One of the easy wins here is setting snd_hda_intel.power_save=1,
which saves about 0.4W which given that modern laptops idle at
around 6-8W is a significant saving.
I've asked the upstream kernel devs if there are any downsides
to setting SND_HDA_POWER_SAVE_DEFAULT=1 and I got a reply that
this should be fine and that OpenSUSE Tumbleweed is already
doing this.
So unless there are any objections I would like to change this
option to 1 starting with 4.14 kernel. Is that ok ?
Regards,
Hans
I'm always a bit uneasy about enabling hardware power saving
since it rarely seems to be done correctly but as Peter pointed
out it's easy to revert if something goes wrong. Having the
endorsement of upstream is also good since it means they should
be responsive.
Enabling for 4.14 sounds like a good plan. Did you intend for
this to end up in stable releases on rebase?
That was my original intention yes. But now that you explicitly
ask I guess that we may want to hold off on that and just
make the change for rawhide / F28. I will try to get the
change committed to the master branch today (otherwise
I will do it Monday). I will leave it up to you if you also
make the change to the stable releases on rebase.
I see that Justin has already taken care of this while
updating to Linux v4.14-rc7-47-g3a99df9a3d14, thank you Justin.
Is this what's responsible for loud pops when I stop playing music for a
couple of seconds, or restart after not using it?
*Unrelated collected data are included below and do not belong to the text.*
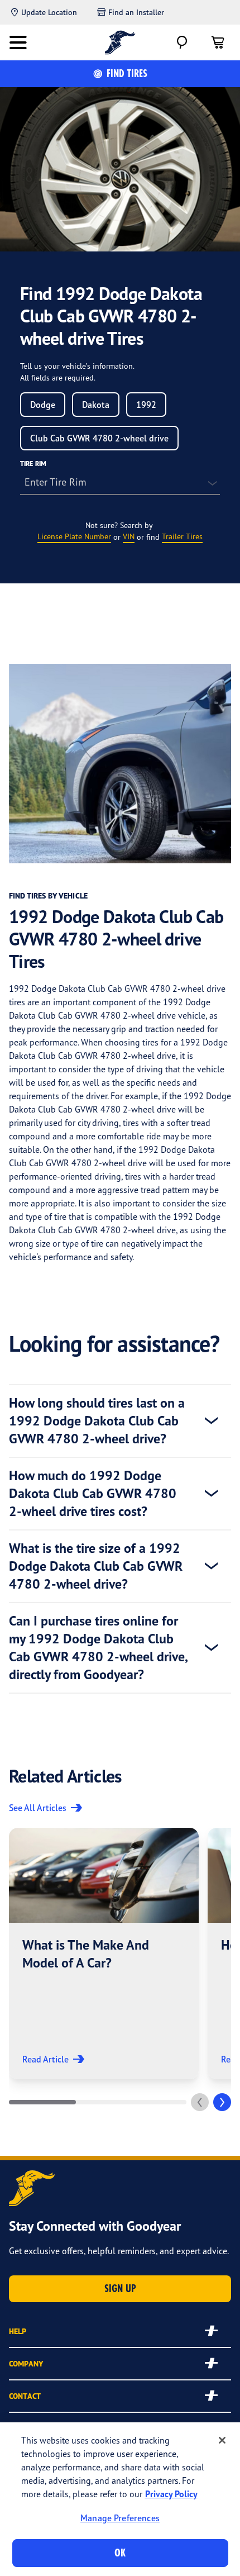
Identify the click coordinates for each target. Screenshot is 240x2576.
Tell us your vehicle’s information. (77, 365)
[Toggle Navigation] (18, 42)
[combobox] (42, 404)
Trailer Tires (182, 536)
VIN (129, 536)
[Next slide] (222, 2102)
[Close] (222, 2440)
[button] (104, 1953)
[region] (120, 2499)
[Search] (182, 42)
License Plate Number (74, 536)
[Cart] (217, 42)
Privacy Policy (171, 2493)
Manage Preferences (120, 2517)
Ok (120, 2552)
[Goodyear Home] (120, 42)
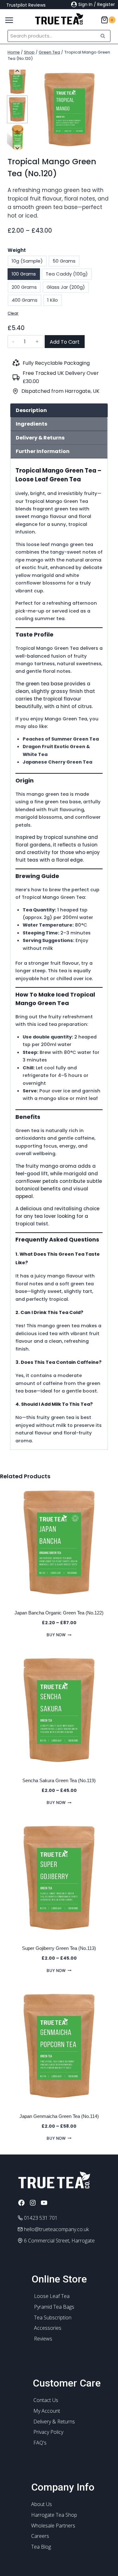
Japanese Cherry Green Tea (57, 762)
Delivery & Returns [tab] (40, 437)
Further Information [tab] (43, 451)
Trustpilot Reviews (26, 5)
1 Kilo (52, 300)
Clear (13, 313)
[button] (17, 82)
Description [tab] (31, 410)
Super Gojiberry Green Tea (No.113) (59, 1948)
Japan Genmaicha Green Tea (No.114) (59, 2116)
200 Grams (24, 287)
I use headphones in a multi-use audio jack port[1] on a Dell desktop machine.
And they pop quite loudly every time I start playing audio again after a little
while, or when I stop/pause for more than a couple of seconds.
[1]: http://www.hadess.net/2016/08/blog-backlog-post-4-headset-fixes-for.html
Copy and pasting my reply to your status report about this:
Are you running a rawhide kernel, then yes this might be the cause.
When I asked upstream if it would be save to enable hda codec powersaving
by default, they mentioned that there are some (according to them rare)
devices which suffer from this, to test pass: "snd_hda_intel.power_save=0"
on the kernel cmdline, if that fixes it then you've a model affected
by this. I think we need a udev/hwdb based blacklist for this.